----- RECORDS FOR PROCESSING

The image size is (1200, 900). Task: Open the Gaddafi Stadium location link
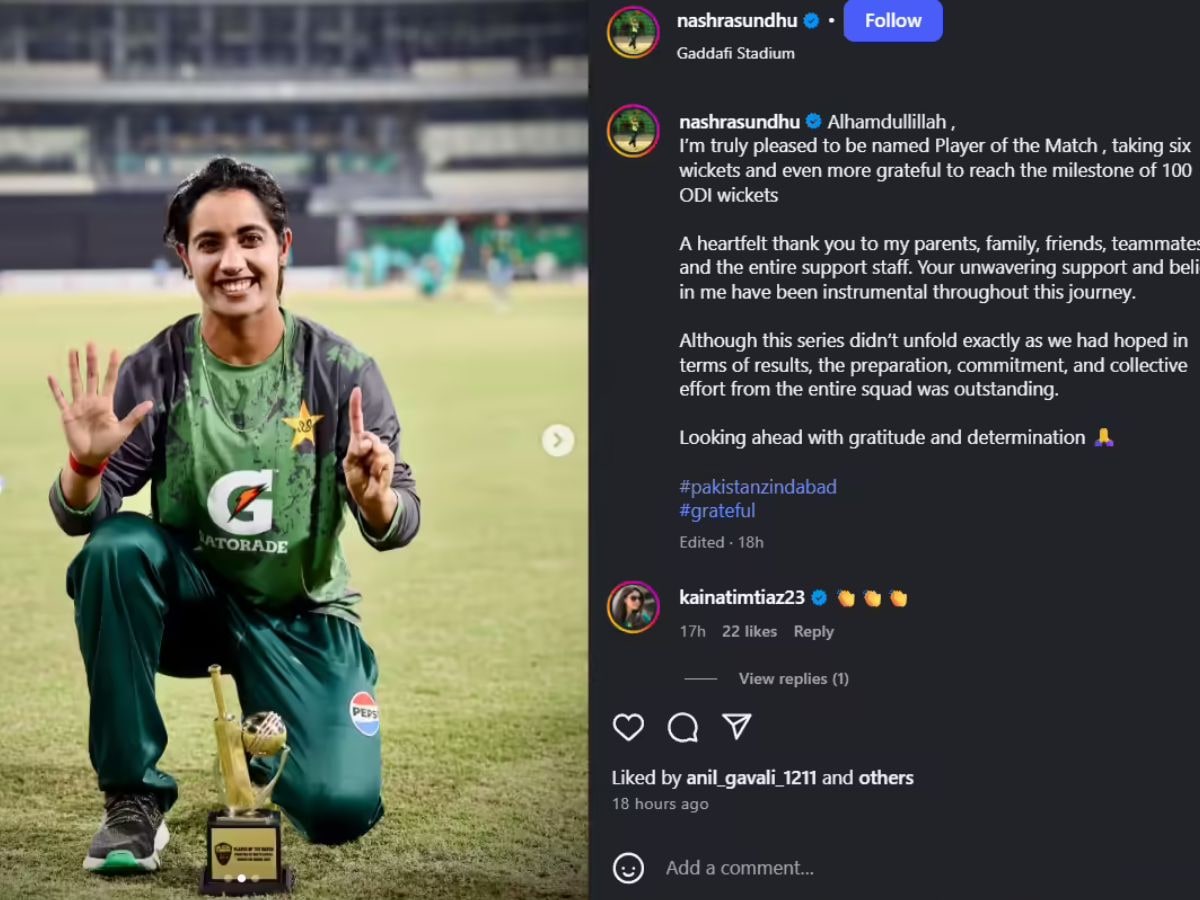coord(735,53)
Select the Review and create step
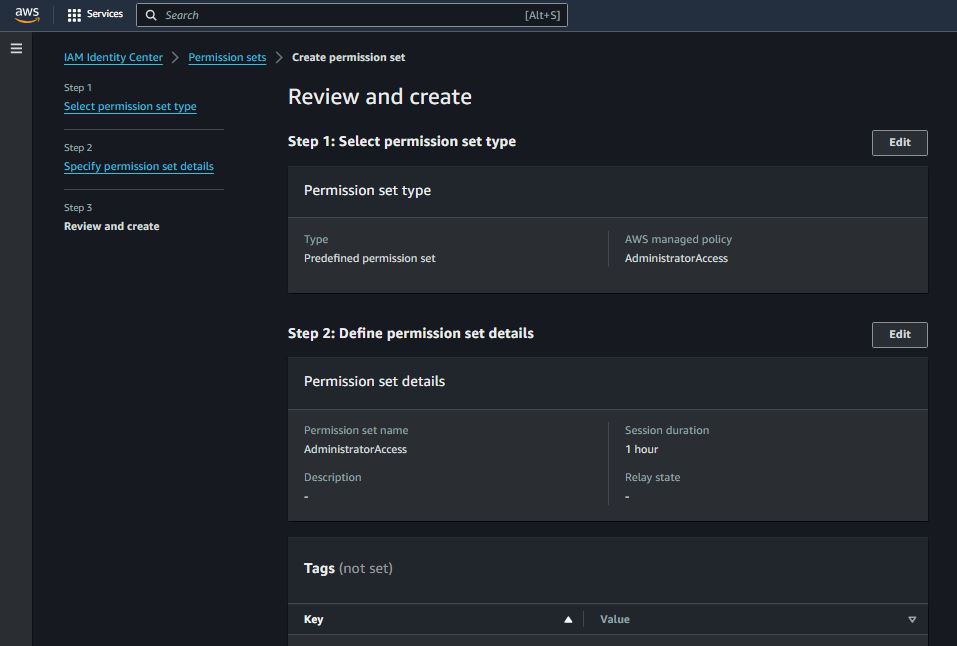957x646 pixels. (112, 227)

----------
----- RECORDS FOR PROCESSING

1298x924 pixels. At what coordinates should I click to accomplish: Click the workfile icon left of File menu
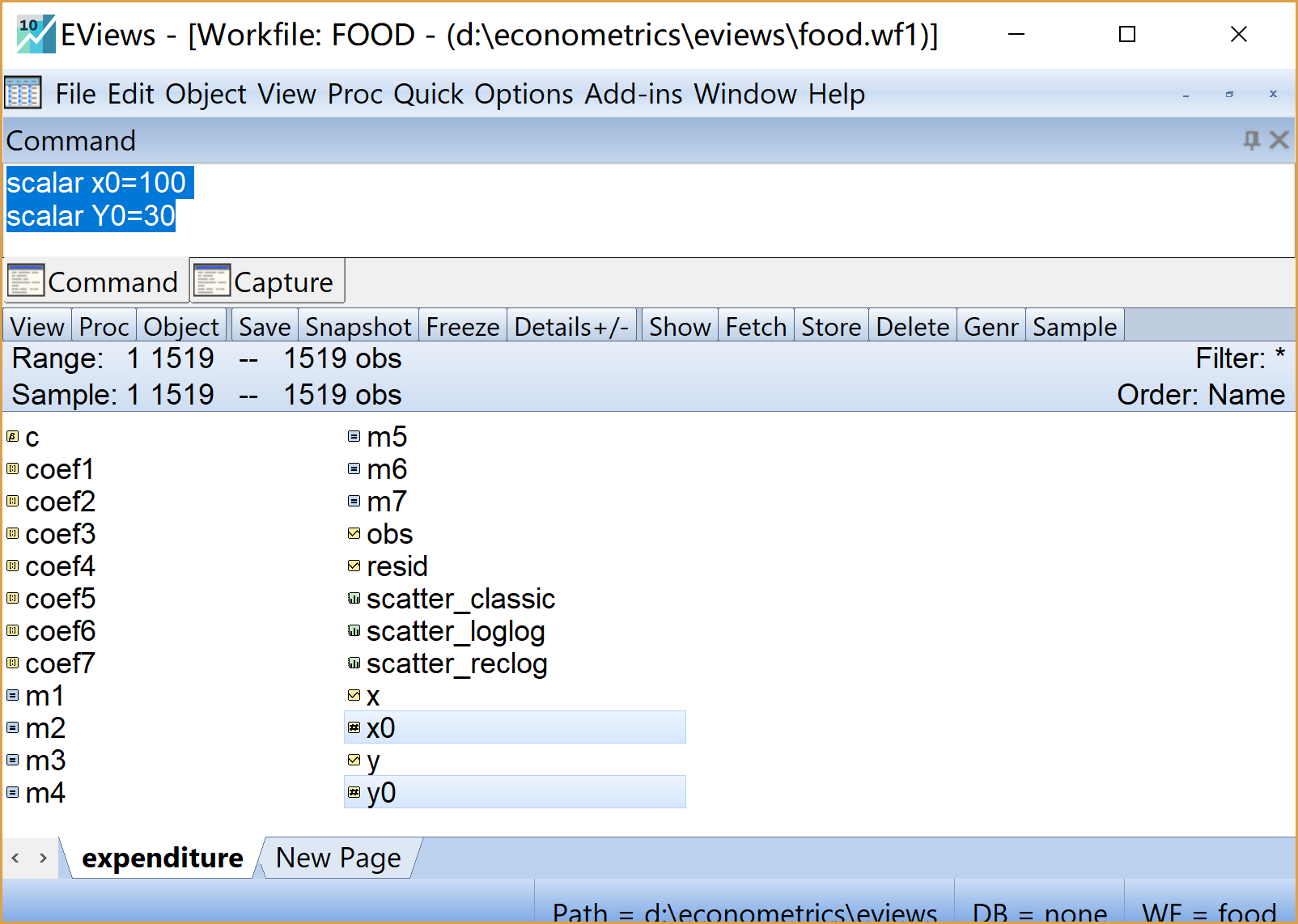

----------
----- RECORDS FOR PROCESSING

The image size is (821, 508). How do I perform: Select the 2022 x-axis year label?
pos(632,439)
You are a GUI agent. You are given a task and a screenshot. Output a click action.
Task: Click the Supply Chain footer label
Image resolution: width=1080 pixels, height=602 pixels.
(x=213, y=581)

----------

TRY IT →
Could you reproduce exactly the lines of the entries above, from the one with "The image size is (821, 508)." through the one with "Task: Click the Supply Chain footer label", and nothing else?

EXERCISE ANSWER →
The image size is (821, 508). How do I perform: Select the 2022 x-axis year label?
pos(632,439)
You are a GUI agent. You are given a task and a screenshot. Output a click action.
Task: Click the Supply Chain footer label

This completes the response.